Right time to click
Delta rides late-season surge into Class 3A state quarterfinals
Looking at the Class 3A football playoff bracket before the first-round games had been played, Delta coach Ben Johnson saw one team in particular that stood out — the No. 5 seed.
“The sleeper is Pueblo East,” Johnson said at the time. “They only had one loss all year, and that was to The Classical Academy.”
Yet Delta is the team that has snoozed from its No. 13 seed to a wide-awake reality in the quarterfinals. And the Panthers play Johnson’s sleeper pick, No. 5 Pueblo East (9-2), in the quarterfinals at 1 p.m. Saturday at Delta High School.
The Panthers (8-3) burst into the Class 3A top-10 rankings after a regular-season win over Palisade, then finished strong and made the playoffs.
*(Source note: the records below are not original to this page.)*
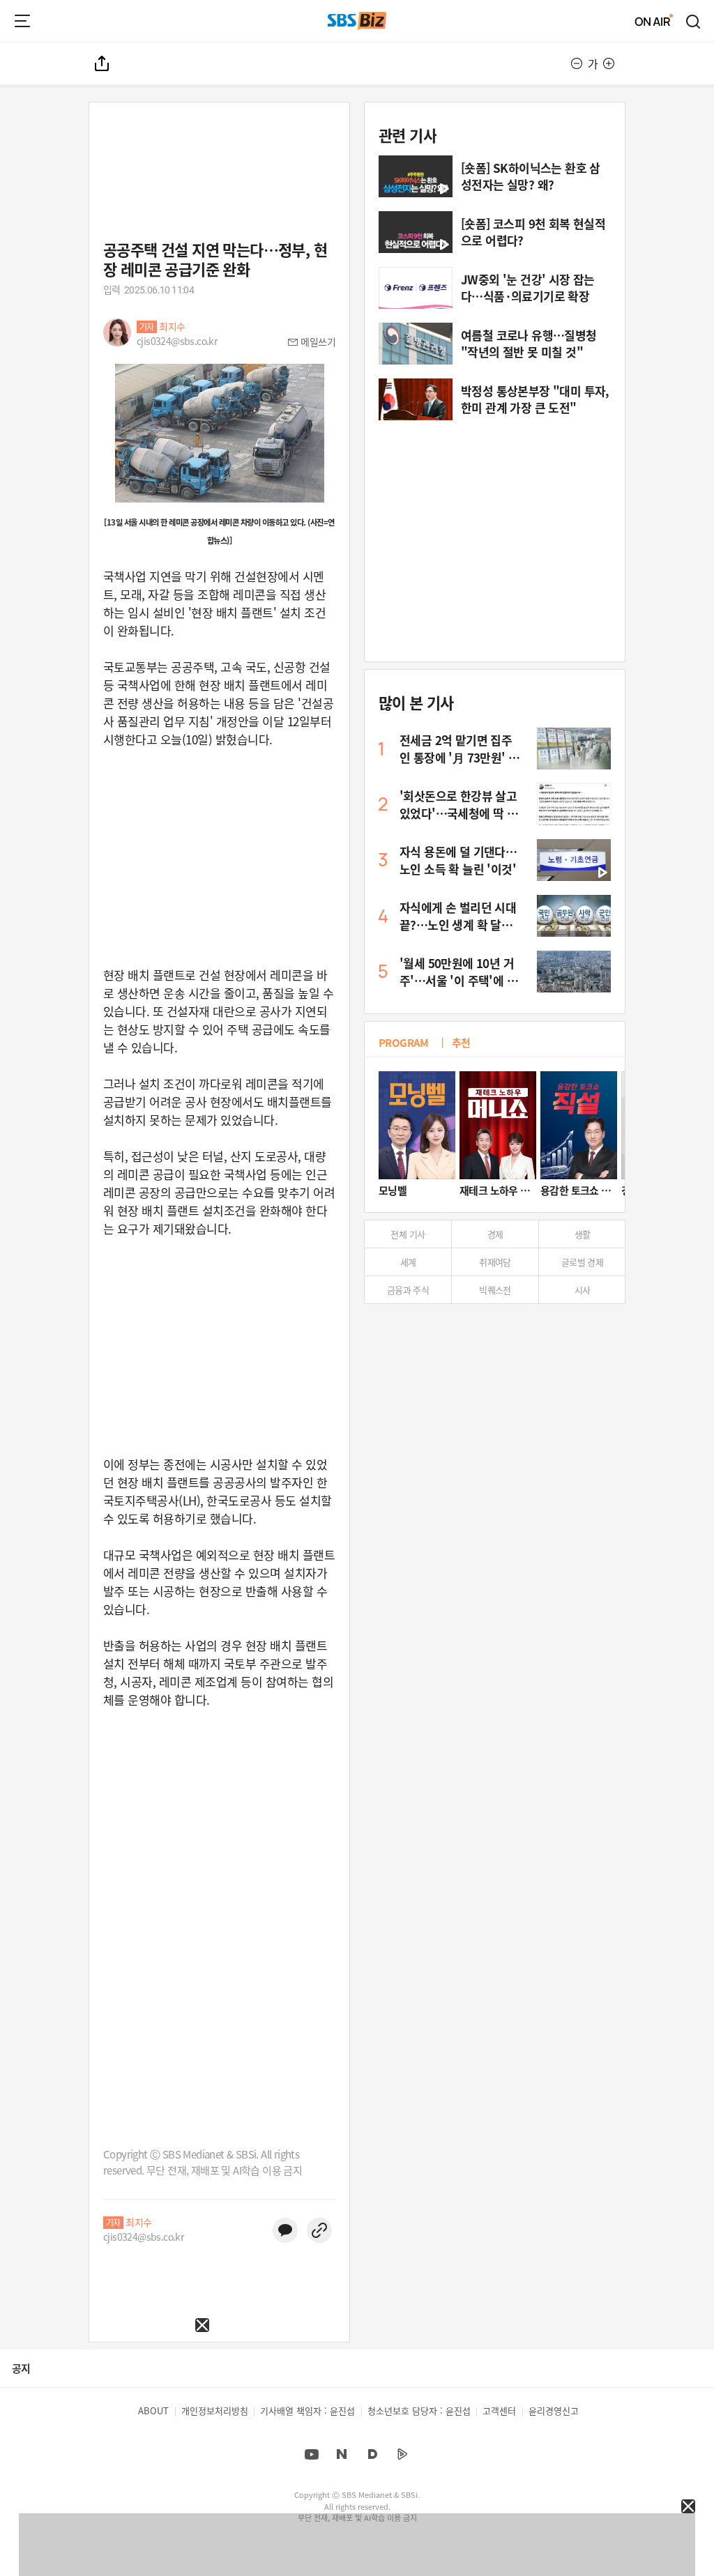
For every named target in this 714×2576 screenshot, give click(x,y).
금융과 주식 (408, 1289)
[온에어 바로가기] (654, 21)
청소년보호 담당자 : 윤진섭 (419, 2410)
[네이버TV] (402, 2454)
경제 (495, 1234)
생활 (583, 1234)
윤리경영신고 (554, 2410)
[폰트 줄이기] (576, 63)
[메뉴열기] (22, 21)
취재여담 (495, 1261)
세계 (408, 1261)
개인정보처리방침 (214, 2410)
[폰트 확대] (609, 63)
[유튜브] (312, 2454)
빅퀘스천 (495, 1289)
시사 (583, 1289)
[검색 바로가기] (694, 21)
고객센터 (499, 2410)
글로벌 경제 (582, 1261)
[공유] (102, 63)
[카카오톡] (285, 2230)
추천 (461, 1042)
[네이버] (342, 2454)
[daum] (372, 2454)
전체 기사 (407, 1234)
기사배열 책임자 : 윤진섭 (307, 2410)
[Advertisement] (104, 2419)
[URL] (319, 2230)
With a 21-0 win in the first round over No. 4 The Classical Academy last week, Delta finds itself one win away from a possible rematch with Rifle in the state semifinals.
Johnson said Delta may have surprised some teams — TCA to begin with.
“I think so,” he said. “We went to that Classical Academy, and you can sort of tell a team, when they look at you during warmups, if they honestly think they can beat you. I don’t think they thought we could be in the game.”
And although TCA didn’t have starting quarterback Jantzen Ryals, who had passed for 1,872 yards and 21 touchdowns, Delta limited TCA, which started freshman Austin Bervig at quarterback, to 167 yards of total offense.
Johnson said Delta’s defense began clicking against Palisade, then gained confidence when it limited Rifle to 21 points.
The Panthers have team speed, Johnson said, and are good tacklers, led by junior Cordell Stroud (8.6 tackles per game), senior Hunter Brasfield (4.1) and senior Robert Williams (7.9).
“In high school football you pretty much do tackling drills every day,” Johnson said. “Tackling is a mind-set, and it’s an aggressive attitude. (Our players) have it, and they want to be good tacklers. And we work on toughness. In a league where three teams are left out of eight in state, you better be tough, and you better be tackling well, or you’re not going to come out of your league.”
Pueblo East led TCA in the regular season by 21 points late in the game, East coach David Ramirez said, but gave up 21 points in 45 seconds and lost, 37-33.
East was 6-4 the past two seasons and on the cusp of qualifying for state. East had not qualified for state since 2008.
“We’d played some good football,” Ramirez said, “and I think at the time we were a little inconsistent as the season went on, so we wanted to shore that up this season.”
The Eagles are led by running back Derion Ibarra, who has 1,207 yards rushing and 16 touchdowns.
A challenge for Bears?
Eleven games into the season, and No. 1 seed Rifle still has not been involved in a game that was close in the final quarter.
Maybe No. 8 Roosevelt (7-4), the team that knocked No. 9 Palisade out of the playoffs last week, can provide the Bears (11-0) some prime competition.
The teams play the quarterfinal 1 p.m. Saturday at Rifle High School.
Rifle can run, pass when needed, and its defense, which has six shutouts, has proved to be one of the state’s best. And then there’s one of the state top running backs, Ryan Moeller.
“This isn’t going to be a walk in the park,” Roosevelt coach Noland Eastin said. “Just a straight up dogfight. For us to have any opportunity, we have to play solid.”
So where is the balance between showing the Bears respect and not fearing them? Remembering their humanity, for one.
“They put their pants on one leg at a time, too,” Eastin said. “You’ve got to respect opponents, especially a great team like Rifle, but the game of football does not reward for cowardice or doubt.”
Palisade coach John Arledge, before the Bulldogs’ 21-15 loss to the Roughriders, called Roosevelt tough and aggressive, high praise from a coach who preaches those same qualities to his own players.
Can Roosevelt slow Moeller? Roosevelt’s defense seems to be more prone to the pass than the run. For example, in a 52-20 win over Centaurus in September, Roosevelt allowed quarterback David Shaid 347 yards passing and three touchdowns. But Roosevelt allowed only nine total yards rushing.
Likewise, in a 21-14 regular-season win over Silver Creek, which still is alive in the playoffs, Roosevelt limited the Raptors to 50 yards rushing, yet allowed 190 yards passing and two touchdowns.
If there is a challenge for Rifle and its ground game that averages 368 yards per game (224 by Moeller), this could be it.
Oh, Rifle defeated Roosevelt, 14-7, last season in the first round of the state playoffs.
“They were tough; very physical,” Rifle coach Damon Wells said. “They’re similar now; they have many kids back just like we do. I thought they were a tough team last year, and they’re even better this year.”